Available data

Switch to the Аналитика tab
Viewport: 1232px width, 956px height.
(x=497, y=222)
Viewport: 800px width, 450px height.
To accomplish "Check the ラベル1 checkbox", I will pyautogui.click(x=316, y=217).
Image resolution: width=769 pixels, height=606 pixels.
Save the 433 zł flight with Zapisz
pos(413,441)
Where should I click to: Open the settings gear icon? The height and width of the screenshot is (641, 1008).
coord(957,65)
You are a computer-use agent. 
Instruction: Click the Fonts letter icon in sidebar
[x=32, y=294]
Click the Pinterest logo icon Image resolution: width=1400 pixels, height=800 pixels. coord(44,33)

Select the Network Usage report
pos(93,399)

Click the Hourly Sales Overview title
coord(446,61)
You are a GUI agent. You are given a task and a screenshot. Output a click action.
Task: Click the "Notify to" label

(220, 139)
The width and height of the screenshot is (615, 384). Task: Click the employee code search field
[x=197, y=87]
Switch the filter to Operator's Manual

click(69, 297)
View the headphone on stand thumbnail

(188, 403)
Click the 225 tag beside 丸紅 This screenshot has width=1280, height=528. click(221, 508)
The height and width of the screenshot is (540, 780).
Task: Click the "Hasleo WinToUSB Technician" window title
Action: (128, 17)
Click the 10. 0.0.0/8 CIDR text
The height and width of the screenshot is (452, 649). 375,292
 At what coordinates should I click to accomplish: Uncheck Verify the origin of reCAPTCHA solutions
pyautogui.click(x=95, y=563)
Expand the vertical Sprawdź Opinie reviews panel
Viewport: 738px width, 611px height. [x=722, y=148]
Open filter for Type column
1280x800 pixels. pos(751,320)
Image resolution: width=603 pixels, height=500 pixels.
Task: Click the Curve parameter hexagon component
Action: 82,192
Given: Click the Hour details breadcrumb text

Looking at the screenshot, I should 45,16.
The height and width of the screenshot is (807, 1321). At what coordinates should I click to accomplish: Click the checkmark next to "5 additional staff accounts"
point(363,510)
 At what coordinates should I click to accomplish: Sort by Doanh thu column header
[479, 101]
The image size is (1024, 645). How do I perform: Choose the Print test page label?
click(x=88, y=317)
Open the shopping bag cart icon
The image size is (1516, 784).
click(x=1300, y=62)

To do
Starting at the first line of the entries above, please extract each line up to and including the line with "Image resolution: width=769", unchanged, and add nothing.

Response below
Switch to the Аналитика tab
Viewport: 1232px width, 956px height.
(x=497, y=222)
Viewport: 800px width, 450px height.
To accomplish "Check the ラベル1 checkbox", I will pyautogui.click(x=316, y=217).
Image resolution: width=769 pixels, height=606 pixels.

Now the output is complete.